### RECORDS FOR PROCESSING
---+---

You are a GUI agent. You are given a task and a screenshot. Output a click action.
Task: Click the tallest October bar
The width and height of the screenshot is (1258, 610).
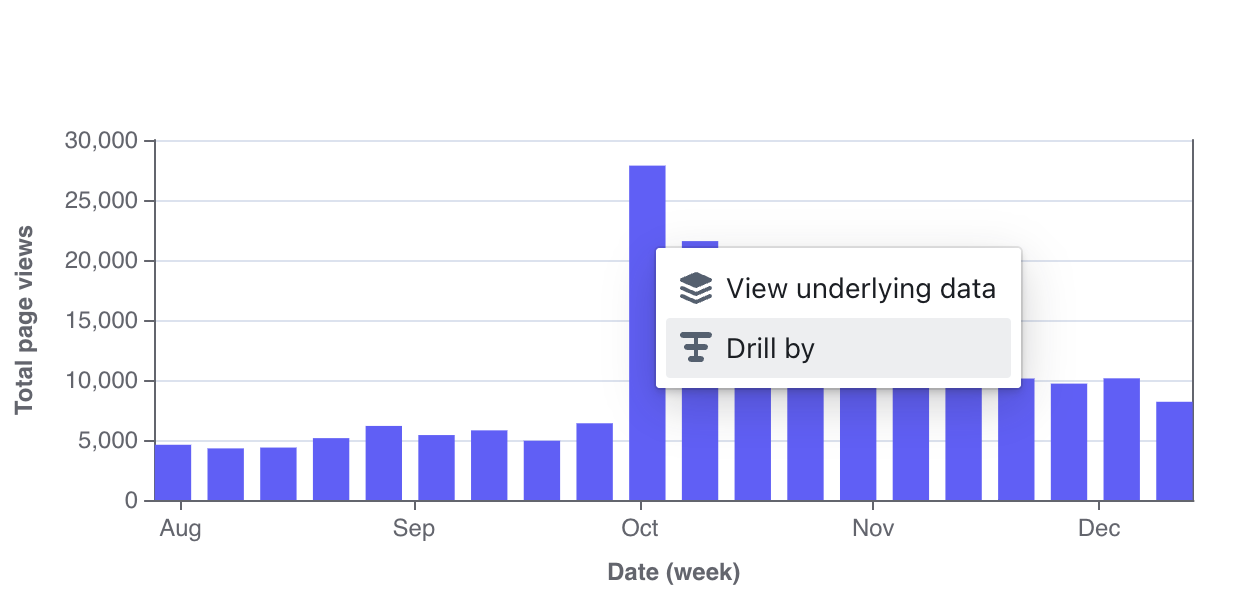pyautogui.click(x=647, y=333)
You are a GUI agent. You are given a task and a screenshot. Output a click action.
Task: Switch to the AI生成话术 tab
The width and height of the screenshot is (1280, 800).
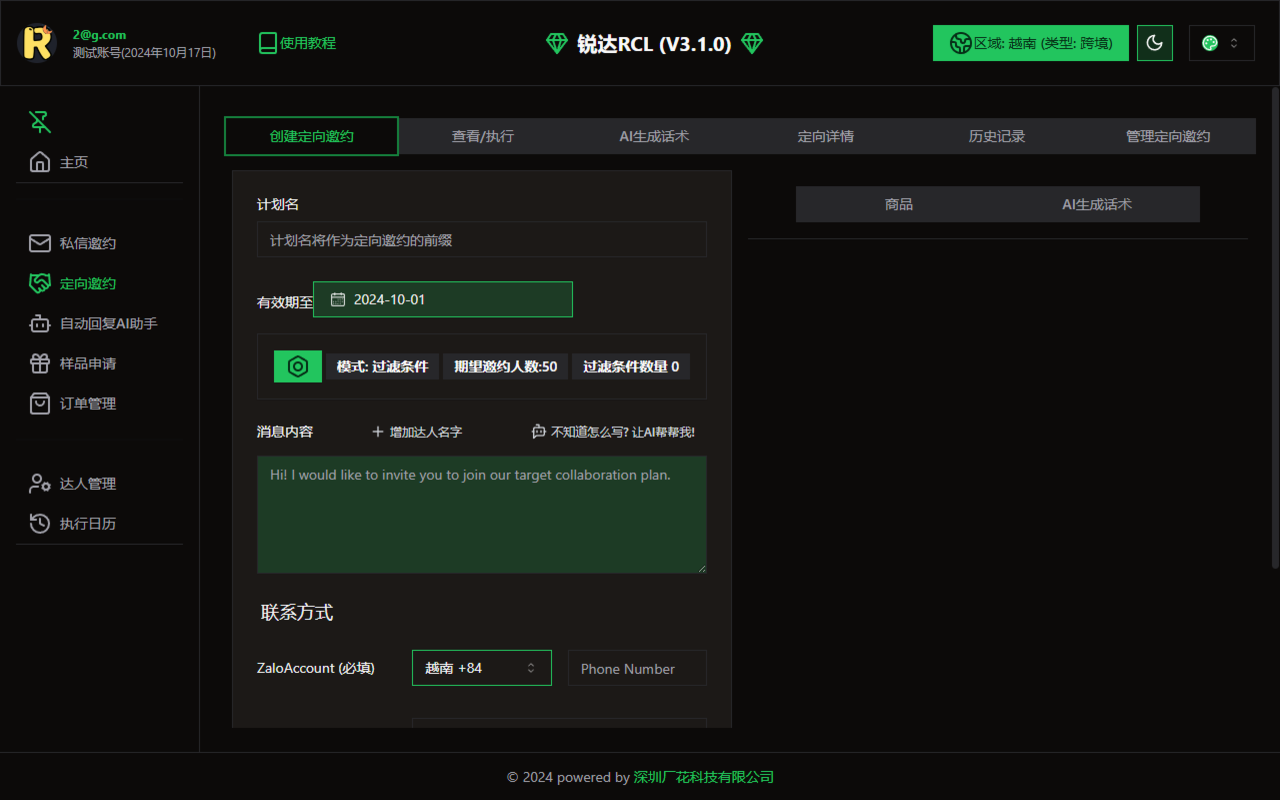pyautogui.click(x=654, y=136)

---+---

Every line from the one containing "Task: Switch to the AI生成话术 tab" through the last line of the data, both included, is to be repeated exactly; the pictures are to be left out.

### RESULT BELOW
Task: Switch to the AI生成话术 tab
The width and height of the screenshot is (1280, 800).
pyautogui.click(x=654, y=136)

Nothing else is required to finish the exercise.